- **DIRECTIONS**
Count the lines of the items below that contain the string "perform", with case counting. Reply with only the number.

- **Data drawn from a collection**

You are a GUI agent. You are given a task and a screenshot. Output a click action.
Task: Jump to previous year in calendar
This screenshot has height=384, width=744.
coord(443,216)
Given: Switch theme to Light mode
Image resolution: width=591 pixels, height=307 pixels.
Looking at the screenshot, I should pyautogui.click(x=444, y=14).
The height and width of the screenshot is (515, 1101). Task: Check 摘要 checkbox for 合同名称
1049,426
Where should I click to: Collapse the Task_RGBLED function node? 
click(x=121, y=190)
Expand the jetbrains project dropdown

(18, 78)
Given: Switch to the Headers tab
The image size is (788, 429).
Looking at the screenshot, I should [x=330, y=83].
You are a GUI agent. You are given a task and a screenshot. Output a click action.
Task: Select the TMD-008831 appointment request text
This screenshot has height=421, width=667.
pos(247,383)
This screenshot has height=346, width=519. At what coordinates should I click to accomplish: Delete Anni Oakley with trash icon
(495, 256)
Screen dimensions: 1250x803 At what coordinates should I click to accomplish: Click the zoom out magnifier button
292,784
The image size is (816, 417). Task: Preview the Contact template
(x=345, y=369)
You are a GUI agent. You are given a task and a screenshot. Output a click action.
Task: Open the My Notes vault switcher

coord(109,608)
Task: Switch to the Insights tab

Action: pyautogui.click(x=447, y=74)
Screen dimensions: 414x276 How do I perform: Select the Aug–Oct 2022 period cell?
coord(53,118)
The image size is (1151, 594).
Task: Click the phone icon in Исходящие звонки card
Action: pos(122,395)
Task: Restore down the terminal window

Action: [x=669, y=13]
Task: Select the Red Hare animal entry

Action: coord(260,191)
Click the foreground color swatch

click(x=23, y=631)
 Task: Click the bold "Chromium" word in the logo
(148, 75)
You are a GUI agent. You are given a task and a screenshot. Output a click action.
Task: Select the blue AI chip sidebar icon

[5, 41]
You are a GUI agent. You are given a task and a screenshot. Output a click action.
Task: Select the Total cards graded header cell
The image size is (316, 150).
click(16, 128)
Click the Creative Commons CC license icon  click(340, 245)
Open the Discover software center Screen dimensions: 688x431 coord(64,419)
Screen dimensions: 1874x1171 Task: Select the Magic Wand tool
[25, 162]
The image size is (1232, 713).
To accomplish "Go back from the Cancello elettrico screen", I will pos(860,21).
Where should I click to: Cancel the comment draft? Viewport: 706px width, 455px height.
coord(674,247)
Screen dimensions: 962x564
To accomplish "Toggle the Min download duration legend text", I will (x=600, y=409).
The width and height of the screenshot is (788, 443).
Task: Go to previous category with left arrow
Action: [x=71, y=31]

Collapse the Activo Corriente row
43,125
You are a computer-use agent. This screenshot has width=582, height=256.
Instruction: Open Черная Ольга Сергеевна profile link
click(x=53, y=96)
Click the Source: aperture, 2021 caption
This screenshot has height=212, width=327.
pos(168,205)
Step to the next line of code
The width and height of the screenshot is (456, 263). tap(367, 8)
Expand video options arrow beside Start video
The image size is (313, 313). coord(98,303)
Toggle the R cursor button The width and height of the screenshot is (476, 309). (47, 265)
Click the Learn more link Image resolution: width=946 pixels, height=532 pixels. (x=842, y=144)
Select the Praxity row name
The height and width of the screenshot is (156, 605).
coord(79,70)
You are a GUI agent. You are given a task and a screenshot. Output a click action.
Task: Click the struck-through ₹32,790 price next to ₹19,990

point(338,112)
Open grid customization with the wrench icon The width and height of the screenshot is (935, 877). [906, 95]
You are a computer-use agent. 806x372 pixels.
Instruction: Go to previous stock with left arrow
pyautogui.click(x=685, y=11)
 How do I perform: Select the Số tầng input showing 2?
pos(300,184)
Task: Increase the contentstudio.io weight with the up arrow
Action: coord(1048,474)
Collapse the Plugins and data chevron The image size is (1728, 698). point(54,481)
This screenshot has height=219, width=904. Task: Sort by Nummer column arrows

- **FULL ANSWER**
2